= Work to be completed =
Write the listing out again word for word, leaving each picture behind.

= Material for the task =
◆ ◆ ◆
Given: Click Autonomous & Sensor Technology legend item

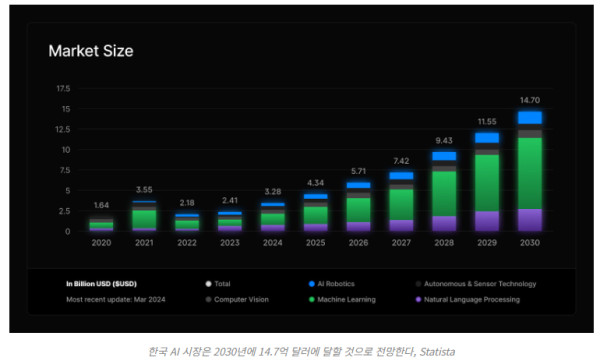Looking at the screenshot, I should pyautogui.click(x=476, y=284).
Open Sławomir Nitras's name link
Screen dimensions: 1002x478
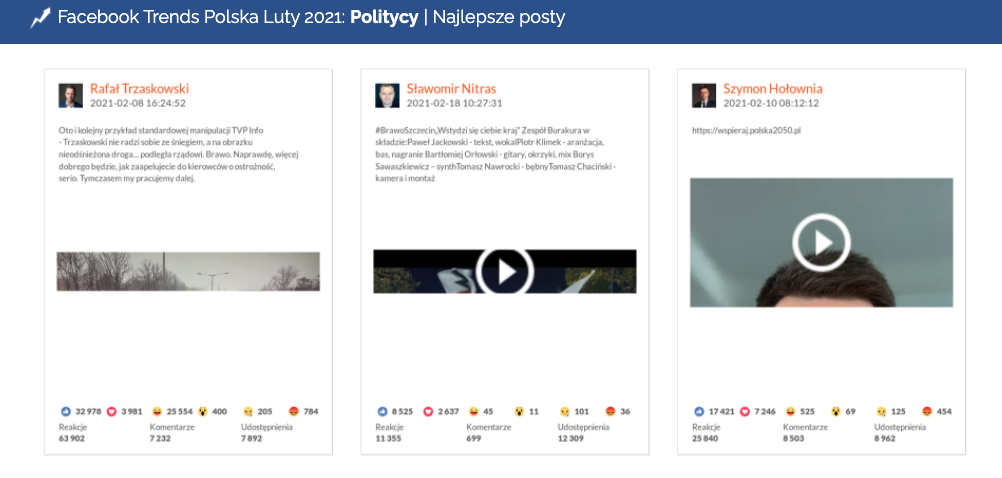(x=451, y=88)
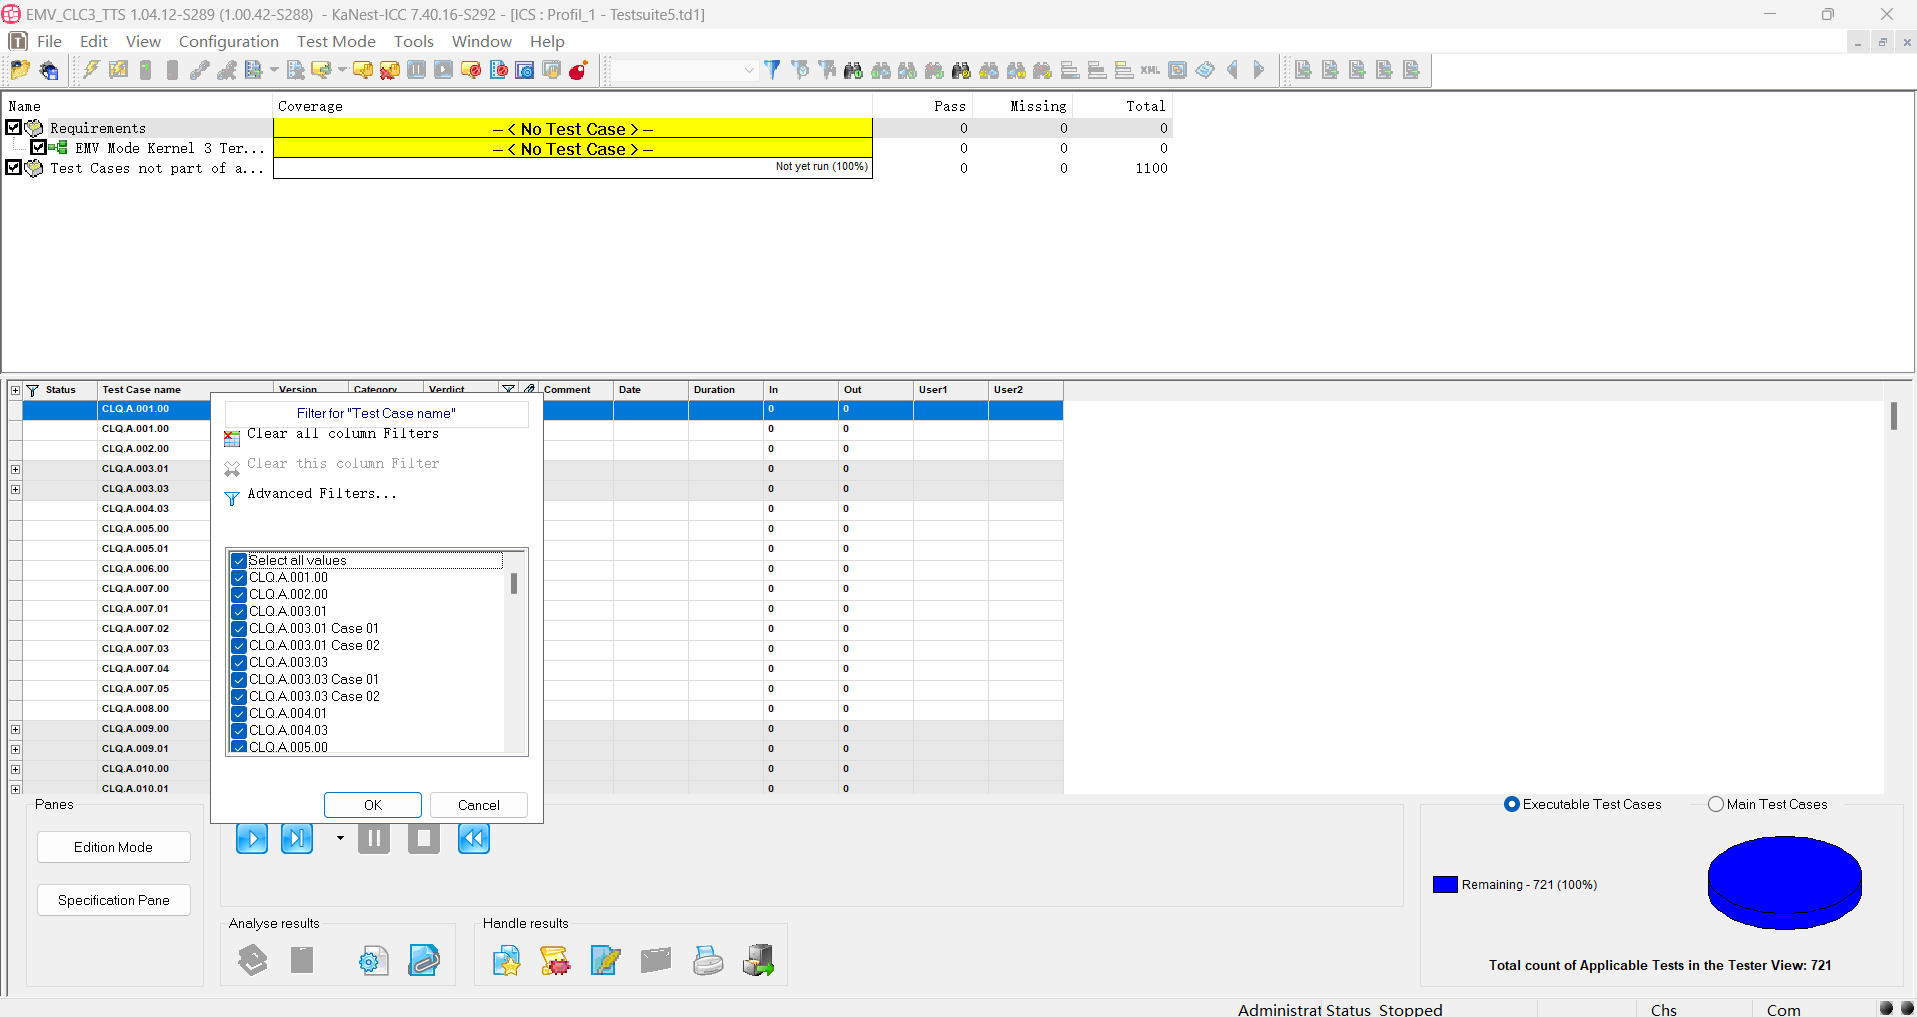Expand the CLQ.A.003.01 test case row
1917x1017 pixels.
(x=15, y=469)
◆ ◆ ◆
= Solution to the exercise =
Given: Click Autonomous & Sensor Technology legend item

Looking at the screenshot, I should pyautogui.click(x=476, y=284).
Open Sławomir Nitras's name link
Screen dimensions: 1002x478
(x=451, y=88)
Expand the CLQ.A.003.01 test case row
1917x1017 pixels.
(x=15, y=469)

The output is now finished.